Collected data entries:
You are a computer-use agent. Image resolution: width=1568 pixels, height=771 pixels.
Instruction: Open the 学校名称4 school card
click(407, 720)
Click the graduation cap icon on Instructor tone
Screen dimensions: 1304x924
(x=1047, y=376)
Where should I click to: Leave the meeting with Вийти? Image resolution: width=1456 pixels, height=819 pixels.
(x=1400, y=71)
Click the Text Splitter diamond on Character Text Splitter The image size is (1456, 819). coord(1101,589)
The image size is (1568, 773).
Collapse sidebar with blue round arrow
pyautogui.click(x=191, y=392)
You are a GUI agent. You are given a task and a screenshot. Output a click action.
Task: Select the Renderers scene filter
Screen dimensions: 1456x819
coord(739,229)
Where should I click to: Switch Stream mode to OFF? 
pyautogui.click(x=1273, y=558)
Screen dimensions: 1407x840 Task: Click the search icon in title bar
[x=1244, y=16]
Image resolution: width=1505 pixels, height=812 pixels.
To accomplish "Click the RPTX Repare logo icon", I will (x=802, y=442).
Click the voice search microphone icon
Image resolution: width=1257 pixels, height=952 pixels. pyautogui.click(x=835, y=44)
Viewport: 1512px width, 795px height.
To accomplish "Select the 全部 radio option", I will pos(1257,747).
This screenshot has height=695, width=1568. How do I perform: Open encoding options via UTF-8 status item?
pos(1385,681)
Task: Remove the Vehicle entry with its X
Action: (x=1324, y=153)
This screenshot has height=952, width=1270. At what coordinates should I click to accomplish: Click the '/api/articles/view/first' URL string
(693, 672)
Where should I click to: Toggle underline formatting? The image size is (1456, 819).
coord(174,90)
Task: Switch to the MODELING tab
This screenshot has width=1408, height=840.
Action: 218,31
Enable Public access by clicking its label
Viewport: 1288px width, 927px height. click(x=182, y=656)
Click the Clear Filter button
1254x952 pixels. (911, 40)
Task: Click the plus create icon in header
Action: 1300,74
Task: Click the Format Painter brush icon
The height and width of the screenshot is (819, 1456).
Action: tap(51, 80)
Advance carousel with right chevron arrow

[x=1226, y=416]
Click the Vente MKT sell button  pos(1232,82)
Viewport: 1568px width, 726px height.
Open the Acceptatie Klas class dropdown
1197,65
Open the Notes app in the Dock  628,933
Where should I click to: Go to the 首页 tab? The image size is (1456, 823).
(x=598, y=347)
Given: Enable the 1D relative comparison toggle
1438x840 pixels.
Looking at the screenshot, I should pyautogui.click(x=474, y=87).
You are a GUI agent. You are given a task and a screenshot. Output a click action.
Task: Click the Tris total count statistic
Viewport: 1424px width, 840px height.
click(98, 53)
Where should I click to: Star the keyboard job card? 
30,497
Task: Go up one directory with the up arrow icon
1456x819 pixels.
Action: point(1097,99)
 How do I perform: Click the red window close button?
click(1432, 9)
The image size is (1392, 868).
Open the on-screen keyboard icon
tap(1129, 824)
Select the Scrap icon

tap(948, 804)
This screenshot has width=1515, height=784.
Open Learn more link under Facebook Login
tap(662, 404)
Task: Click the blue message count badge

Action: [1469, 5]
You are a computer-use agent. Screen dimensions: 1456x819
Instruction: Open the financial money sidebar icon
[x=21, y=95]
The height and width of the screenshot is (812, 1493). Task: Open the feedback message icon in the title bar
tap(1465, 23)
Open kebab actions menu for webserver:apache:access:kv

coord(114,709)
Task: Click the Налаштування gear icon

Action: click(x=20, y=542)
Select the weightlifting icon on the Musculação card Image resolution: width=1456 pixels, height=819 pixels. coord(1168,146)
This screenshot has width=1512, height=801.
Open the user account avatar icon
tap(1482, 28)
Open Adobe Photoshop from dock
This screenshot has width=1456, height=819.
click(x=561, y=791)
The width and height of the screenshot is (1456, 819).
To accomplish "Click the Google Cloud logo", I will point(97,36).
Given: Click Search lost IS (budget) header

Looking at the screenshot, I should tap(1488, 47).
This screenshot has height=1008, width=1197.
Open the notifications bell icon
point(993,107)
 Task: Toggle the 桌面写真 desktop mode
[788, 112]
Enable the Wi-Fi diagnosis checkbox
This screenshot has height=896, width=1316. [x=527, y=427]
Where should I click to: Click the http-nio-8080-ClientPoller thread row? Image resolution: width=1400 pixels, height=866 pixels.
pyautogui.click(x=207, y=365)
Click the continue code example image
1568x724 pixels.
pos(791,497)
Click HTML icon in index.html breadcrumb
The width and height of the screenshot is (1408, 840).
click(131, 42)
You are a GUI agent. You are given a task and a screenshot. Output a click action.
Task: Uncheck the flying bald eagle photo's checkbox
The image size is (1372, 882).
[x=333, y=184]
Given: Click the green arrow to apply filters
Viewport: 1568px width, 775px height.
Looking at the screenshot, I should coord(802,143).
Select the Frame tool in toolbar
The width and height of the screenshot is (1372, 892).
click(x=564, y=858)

▶ _Assigned task_
Lines from the one containing "Select the Frame tool in toolbar" to the last line above, both included: copy these exactly and write nothing else.

▶ _Task solution_
Select the Frame tool in toolbar
The width and height of the screenshot is (1372, 892).
click(x=564, y=858)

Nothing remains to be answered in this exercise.